» **EXTRAIT À LIRE**
Comment Emmanuel Todd décrypte-t-il « les luttes de classe en France au XXIe siècle »


Ce livre d'Emmanuel Todd raconte l'histoire récente, tel un "problème" des années 1992-2018. L'auteur revisite cette période en trois temps : les mutations de la structure sociale de la France de 1992 à 2018 ; la transformation politique de 1992 à 2016, et, en 2017-2018, une entrée en crise : d'abord celle d'une "destruction non créatrice de l'industrie". Mais également où "l'illusion éducative" donne désormais "une prime au conformisme". Avec d'un côté la crétinisation des élites et de l'autre l'accumulation de l'intelligence à la base de la société. Mais "davantage de diplômés" c'est, au final, "plus de précarité".

» **DONNÉES ENREGISTRÉES**
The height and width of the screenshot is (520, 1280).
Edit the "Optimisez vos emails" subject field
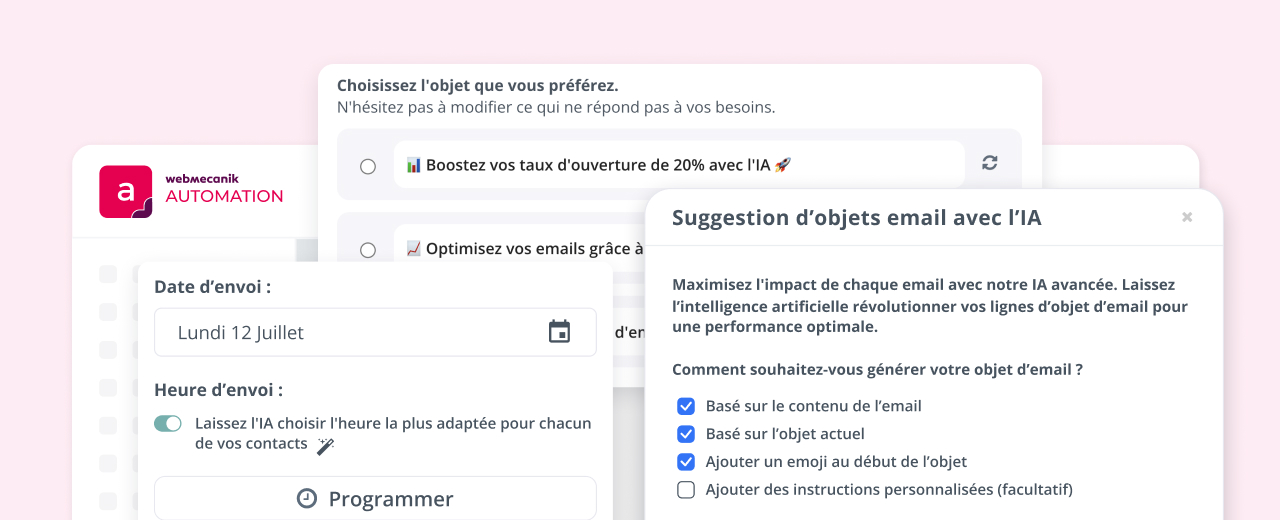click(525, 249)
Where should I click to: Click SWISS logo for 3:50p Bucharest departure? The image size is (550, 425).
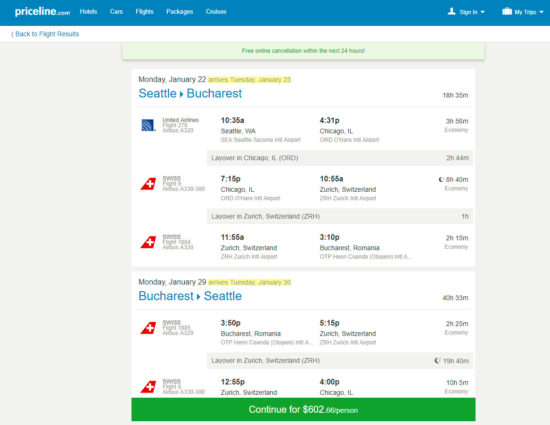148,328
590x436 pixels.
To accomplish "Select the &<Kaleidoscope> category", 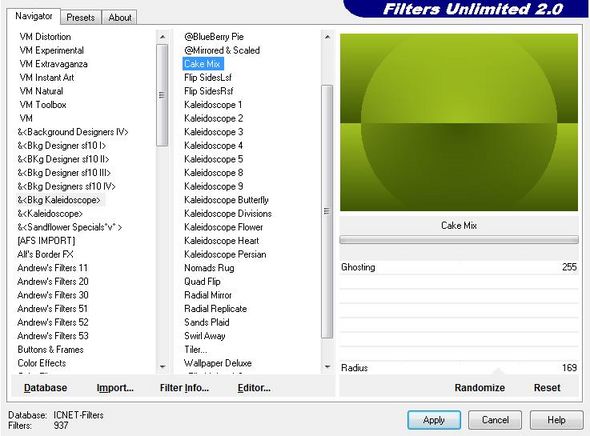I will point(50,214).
...
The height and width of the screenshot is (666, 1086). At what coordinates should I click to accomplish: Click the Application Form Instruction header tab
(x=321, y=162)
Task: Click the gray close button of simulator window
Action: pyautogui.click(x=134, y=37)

» **À FAIRE**
1. Énumérez les trois temps selon lesquels l'auteur revisite la période étudiée, d'après l'extrait sur le livre d'Emmanuel Todd.
2. Selon l'extrait sur le livre d'Emmanuel Todd, quelles années l'ouvrage traite-t-il comme un « problème » ?
3. Poursuivez l'extrait sur le livre d'Emmanuel Todd à partir de sa dernière phrase.

» **RÉSULTATS**
1. Les mutations de la structure sociale de la France de 1992 à 2018 ; la transformation politique de 1992 à 2016 ; en 2017-2018, une entrée en crise.

2. Les années 1992-2018.

3.
Pour mesurer aujourd'hui l'appauvrissement et l'explosion des inégalités, il faut, explique E.Todd, oser dire non aux données de l'INSEE sur la pauvreté, à ses indicateurs démographiques en berne, et à son analyse en termes de CSP (catégories socioprofessionnelles) entièrement à reconsidérer. Commentant de chiffres renouvelés, il met ainsi en évidence qu'un grand basculement a eu lieu : « le monde ouvrier ne joue plus de rôle directeur, même inconscient, dans la vie politique française », car selon lui, « nous assistons à l'émergence d'une classe moyenne dominante dans un contexte d'appauvrissement » quasi général, sauf pour les très riches.

Retour à Marx : quelles leçons du 18 Brumaire macronien ?

Pour Marx, dès le milieu du XIXe siècle, « il ne faisait aucun doute que le lieu de naissance des luttes de classes modernes, c'est la France. Elles restent notre identité » aujourd'hui.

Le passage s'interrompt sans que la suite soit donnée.